Nuestro Dios es un Dios que trabaja. En el Génesis, la Biblia nos dice que “Dios concluyó todo su trabajo”.
La Biblia nos habla, pues, del trabajo de Dios, aunque sea una expresión metafórica, un modo de hablar. La Biblia no tiene ningún reparo en hablar de Dios como alguien que trabaja.
Podemos conocer el objeto del trabajo de Dios: la tierra, la creación, las cosas, la vegetación, la vida. Nosotros mismo somos el objeto de este maravilloso trabajo de Dios. Somos fruto de su trabajo.
El trabajo de Dios es un trabajo libre; un trabajo que Él realiza con plena libertad, como para expresarse espontáneamente. Es un trabajo creativo, rico en inventiva lleno de satisfacción.
La escritura por tanto con palabras humanas, con palabras que inventamos nosotros para percibir algo del infinito misterio de Dios, dice que su trabajo es un trabajo libre, espontáneo y creativo que da fruto y satisfacción al que lo realiza.
Por eso nosotros, cuando hablamos del trabajo humano, estamos invitados a sostener que, si el hombres está creado a imagen de Dios, también su trabajo esta concebido a imagen del trabajo de Dios.
En consecuencia, el trabajo humano está destinado, en el plan de Dios, hacer un trabajo libre espontáneo y creativo, un trabajo que satisfaga a quien lo hace y en el que el trabajador se exprese a sí mismo.
El está en la realidad del designio de Dios. Él trabaja por nosotros y nos pone en el compromiso de trabajar.
Un compromiso como el suyo incluido en su designio de amor: empeño creativo, espontáneo, lleno de satisfacción y alegría.
Pero existe el designio redentor de salvación, el designio de redención del trabajo humano, y no lo vemos solo en el trabajo de Dios, sino también en el trabajo de Jesús, en el de José y María y en el de todos los que han vivido de cerca la redención del mundo.
Esta es la extraordinaria tarea que tenemos delante, el empeño que desde hace mucho tiempo anida en el corazón de millones, de miles de millones de hombres en todo el mundo, es el amplio Movimiento Obrero que integra a todas las personas de buena voluntad: hacer que el trabajo sea cada vez más parecido al del designio de Dios, cada vez más cercano a la persona, más sometido al hombre que sirva a éste para expresarse mejor, que permita a quien lo hace disfrutar de Él y sentirse satisfechos al contemplarlo. Esto, que puede parecer un sueño es por el contrario un largo camino a recorrer. Es un camino difícil, porque hay ocasiones en que nos parece haber alcanzado ya uno de esos objetivos (por ejemplo, la disminución del cansancio del trabajo físico), pero caemos en otros inconvenientes, por ejemplo, en la monotonía, en la rutina y en el anonimato.

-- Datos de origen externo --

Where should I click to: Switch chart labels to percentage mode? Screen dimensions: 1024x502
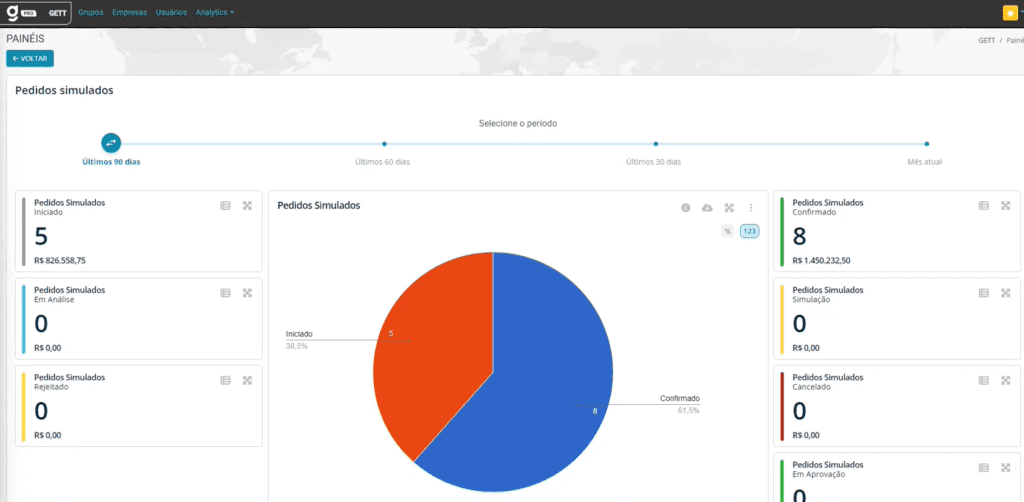pyautogui.click(x=727, y=231)
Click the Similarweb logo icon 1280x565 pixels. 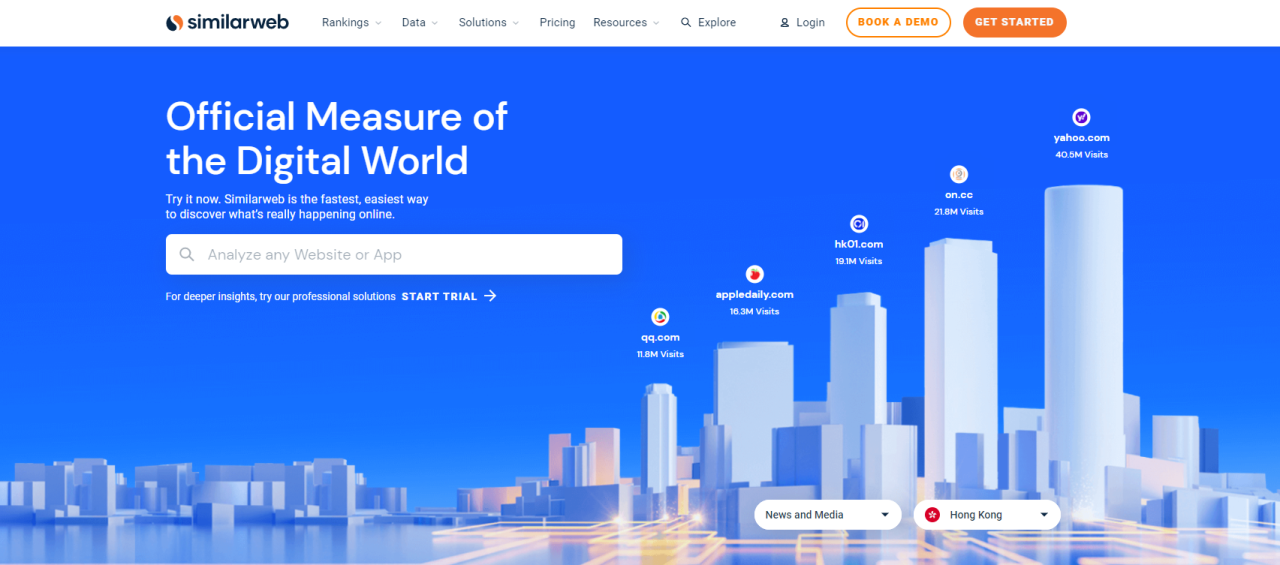point(175,22)
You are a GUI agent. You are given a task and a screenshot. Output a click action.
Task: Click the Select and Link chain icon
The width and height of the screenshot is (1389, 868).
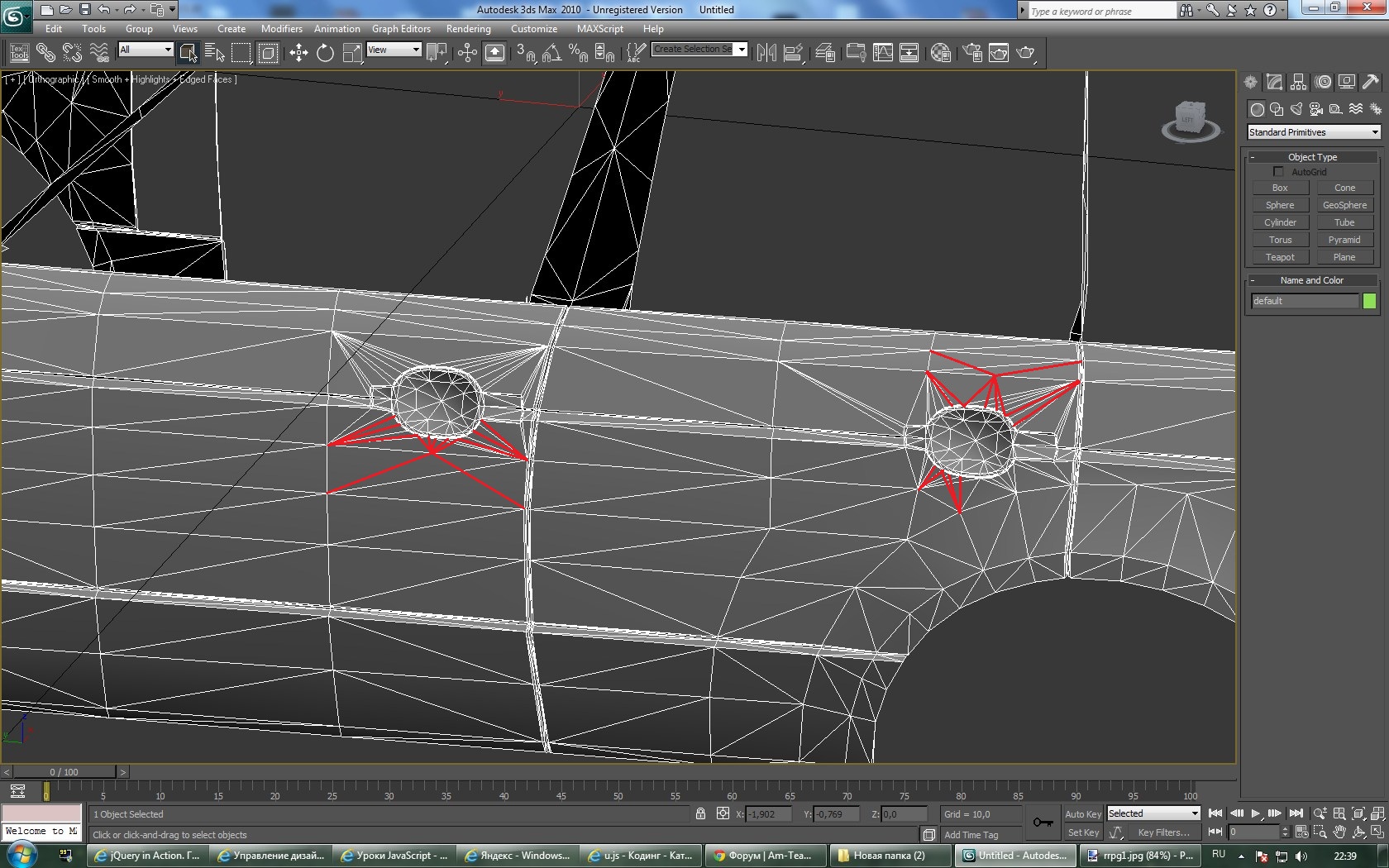pos(45,53)
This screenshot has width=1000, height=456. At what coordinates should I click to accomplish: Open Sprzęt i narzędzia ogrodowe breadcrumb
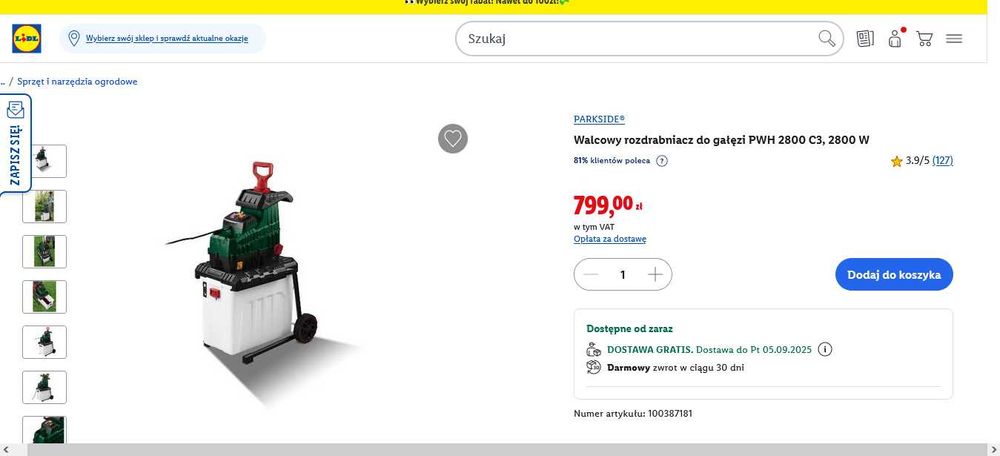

Y entonces tenemos que retomar el trabajo para hacerlo mejor, es decir, para hacer que el trabajo sea expresión de la libertad y de la dignidad del hombre y de la mujer que producen algo verdadero y bueno. Se trata, como hemos dicho de una tarea difícil, de un camino del que ya se han cubierto algunas etapas, aunque aún nos quedan una cuantas, porque nos exigen repensar nuestra sociedad, nuestro modo de vivir y hasta nuestro modo de disfrutar y consumir las cosas.
Se trata de poner en primer plano los valores humanos, poniéndolos por encima de la satisfacción del momento, del beneficio, del consumo por el consumo, por encima de todo lo que, de un modo o de otro, amenaza en degradar, misteriosa, pero rápidamente, el funcionamiento de nuestra sociedad.
No podemos caminar tristemente, como si ya nada pudiera cambiar. Tampoco podemos hacernos ilusiones de que esos objetivos se alcanzarán por medio de algún milagro de quien sabe donde. Éste proceso se nos ha confiado a nosotros, a nuestra esperanza, a nuestro coraje y a nuestra fe.